OPDRACHT A: Tussen welke twee plaatsen liepen Jan Knippenberg en Ron Teunisse volgens de gegeven tekst in de zomer van 1989?

Honderd mijlen jutten

Zomer 1989 liepen Jan Knippenberg en Ron Teunisse van pier tot pier, Den Helder-Hoek van Holland. “Die lange onafgebroken kustlijn bleef al jaren lang een uitdaging. Al vele keren in kleinere stukken afgelegd moest het er nu maar eens van komen.”

{i}Bron: Runners, oktober 1989, p. 22 – 25{ei}

{b}Honderd mijlen jutten

Van pier tot pier, Den Helder – Hoek van Holland

Wie de kaart van Nederland bekijkt met het oog op avontuur ziet weinig tot de verbeelding sprekend land. Grote gladde groene stukken en snelwegen benemen de mens zicht op kleine details. Hoog in het noorden liggen nog de Wadden, maar de eilanden gelijken in de zomer op de randstad. De kust blijft over, die lange duinenrij met strand en branding, die, doorkruist in de lengte, de illusie van een aaneengesloten natuurgebied geeft. Die lange onafgebroken kustlijn bleef al jaren lang een uitdaging. Al vele keren in kleinere stukken afgelegd moest het er nu maar eens van komen. Een ‘trail’ van honderd mijl, een klassieke tocht via dijk, duin en strand. Een ongewone tocht met afwisseling.{eb}

Slapen komt er nooit van. Wedstrijd of niet, wie ver moet weet dat het zwaar wordt. Die merkwaardige tinteling in geest en lichaam, die spanning niet meer terug te kunnen. De kleine rituelen die achteraf onzinnig lijken en die de loper immer weer uitvoert. Suggestie, zelfhypnose, concentratie. Kan een mens wel vrijuit lopen? Donderdag tevoren zet ik hier en daar wat flessen Spa in de duinen tussen het helm. Bij Callantsoog bij het Zwanenwater en aan de voet van Camperduin, dat Hollands gebergte oprijzend aan de Hondsbossche Zeewering. Achter een ijstentje ditmaal.

OPDRACHT B: Typ uit de rijen hieronder de regels over vanaf de regel met "You are a GUI" tot en met de regel met "click(65, 167)".

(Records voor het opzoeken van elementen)
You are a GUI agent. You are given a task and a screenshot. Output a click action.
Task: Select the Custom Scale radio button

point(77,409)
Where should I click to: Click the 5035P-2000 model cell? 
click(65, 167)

--

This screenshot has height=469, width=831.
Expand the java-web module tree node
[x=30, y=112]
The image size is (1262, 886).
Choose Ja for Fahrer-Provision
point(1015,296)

JUIST ANTWOORD A: Tussen Den Helder en Hoek van Holland, van pier tot pier.

JUIST ANTWOORD B:
You are a GUI agent. You are given a task and a screenshot. Output a click action.
Task: Select the Custom Scale radio button

point(77,409)
Where should I click to: Click the 5035P-2000 model cell? 
click(65, 167)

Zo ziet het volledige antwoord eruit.